== MATERIAL PROVIDED

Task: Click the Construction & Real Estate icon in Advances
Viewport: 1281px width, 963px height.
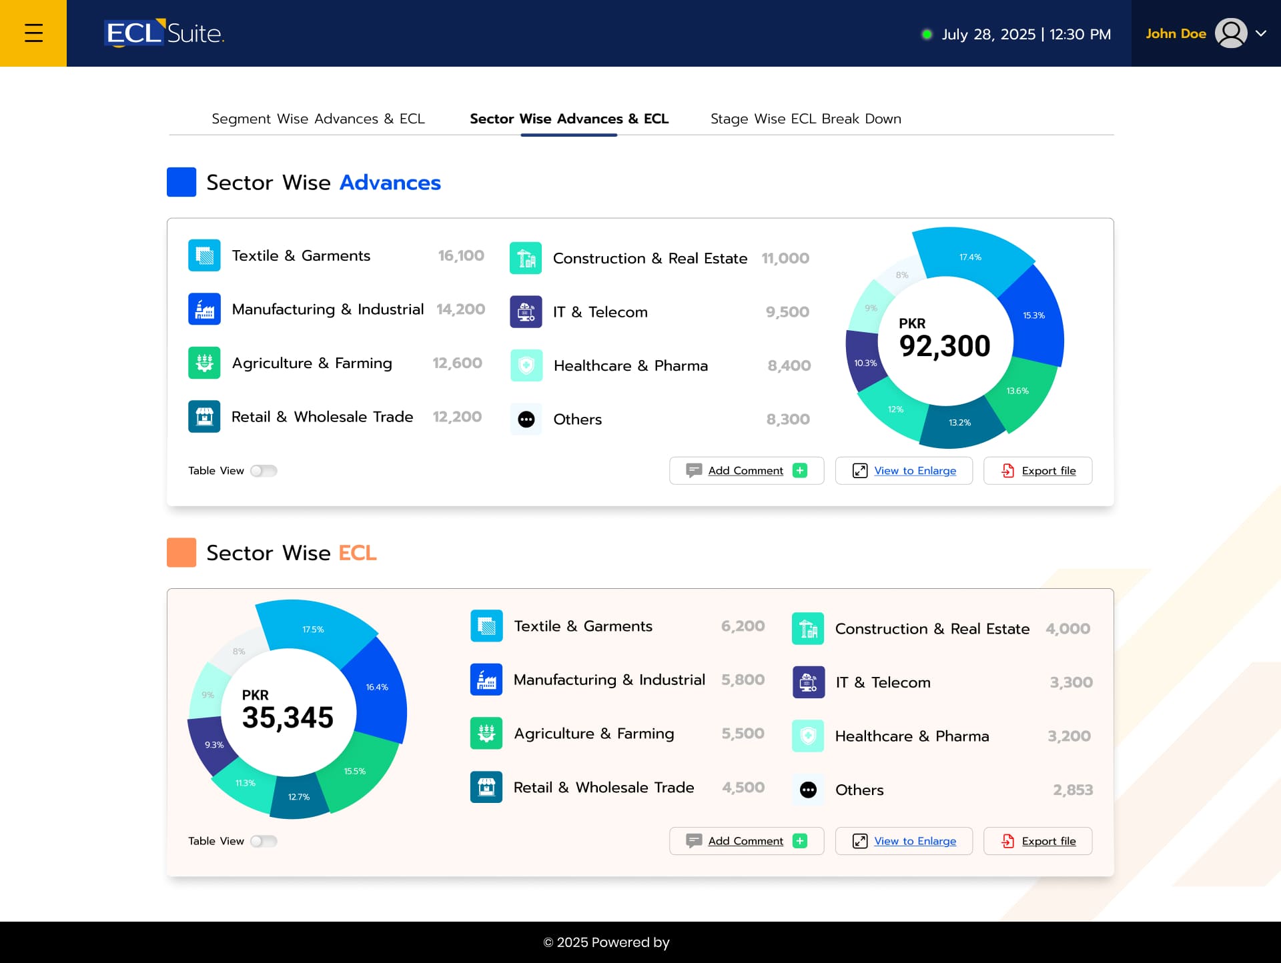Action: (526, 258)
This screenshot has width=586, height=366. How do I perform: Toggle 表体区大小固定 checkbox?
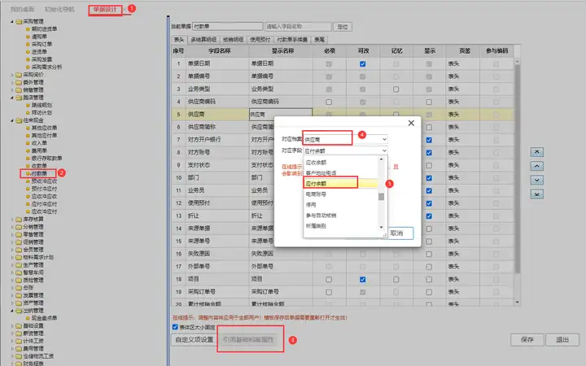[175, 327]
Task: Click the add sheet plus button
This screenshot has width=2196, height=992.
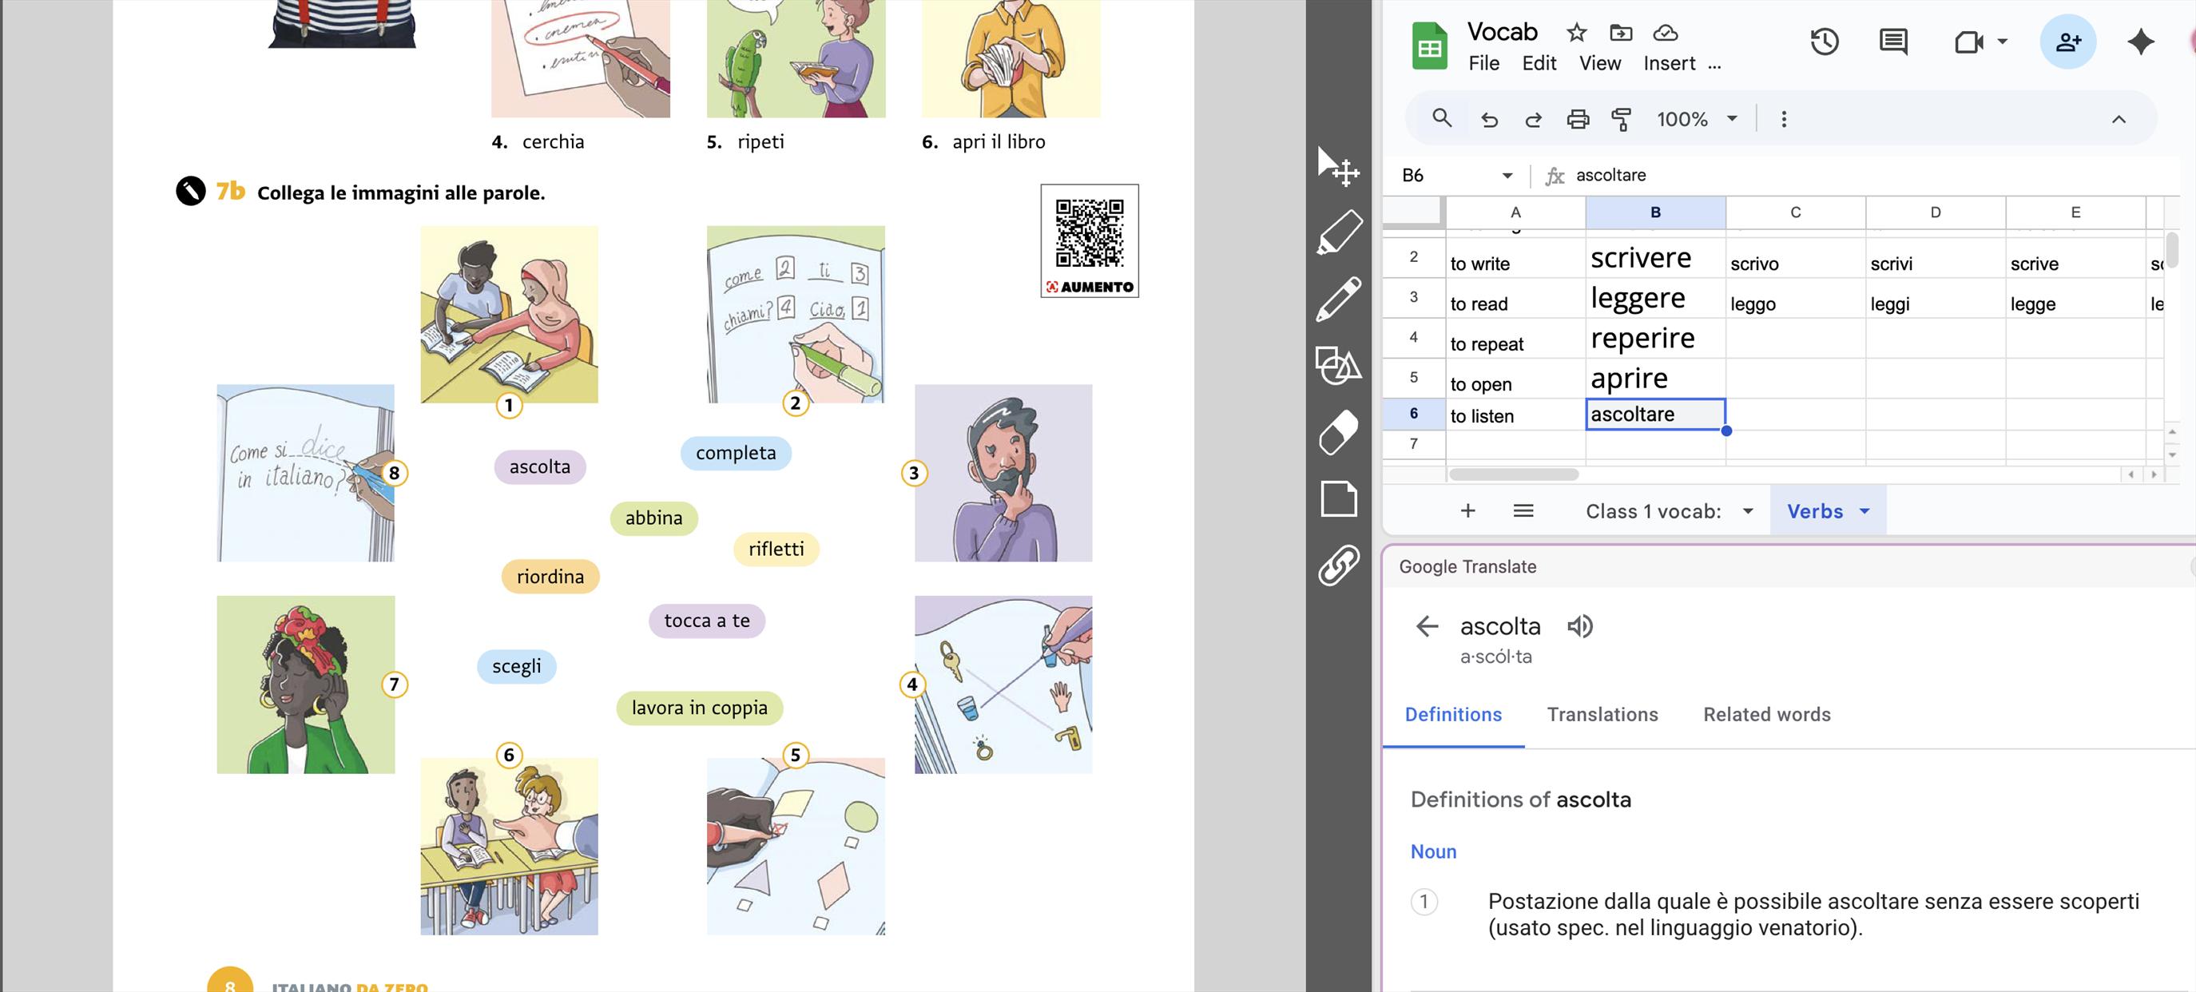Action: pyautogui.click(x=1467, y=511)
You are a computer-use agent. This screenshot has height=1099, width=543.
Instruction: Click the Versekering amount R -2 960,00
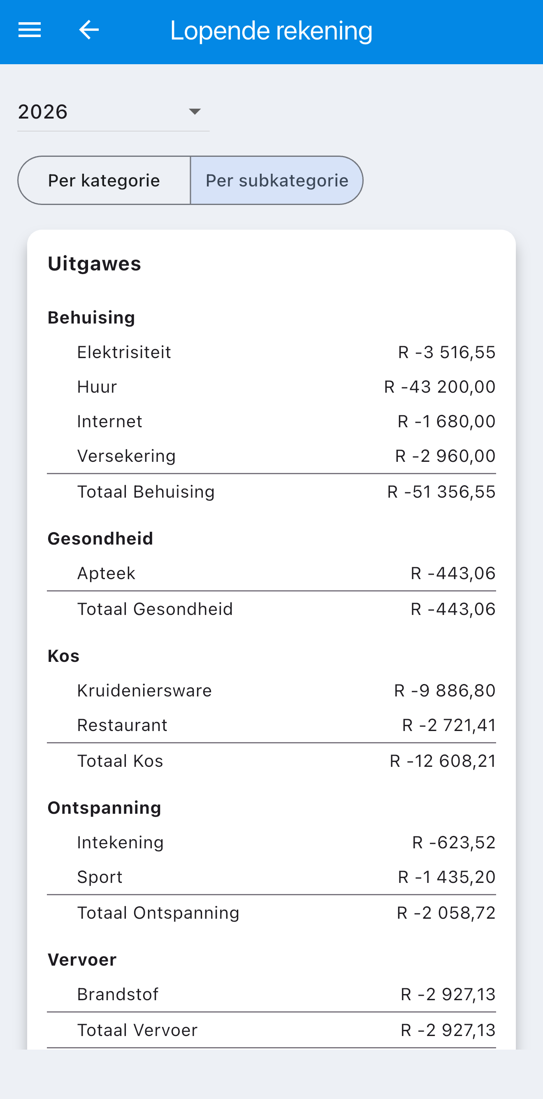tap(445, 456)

====

> [WRITTEN REQUEST] Add 105 to every coordinate in the answers and write out all the entries above again, requests included. Leave the pictures out.

> [RESULT]
Task: Click the Construction & Real Estate icon in Advances
Viewport: 1281px width, 963px height.
Action: (631, 363)
This screenshot has width=586, height=366. How do I perform: Toggle 表体区大小固定 checkbox?
[280, 432]
Task: Click the add sheet plus button
This screenshot has width=2196, height=992.
Action: pyautogui.click(x=1572, y=616)
You are a computer-use agent. This screenshot has height=1099, width=543.
Instruction: Click the Versekering amount R -2 960,00
tap(550, 561)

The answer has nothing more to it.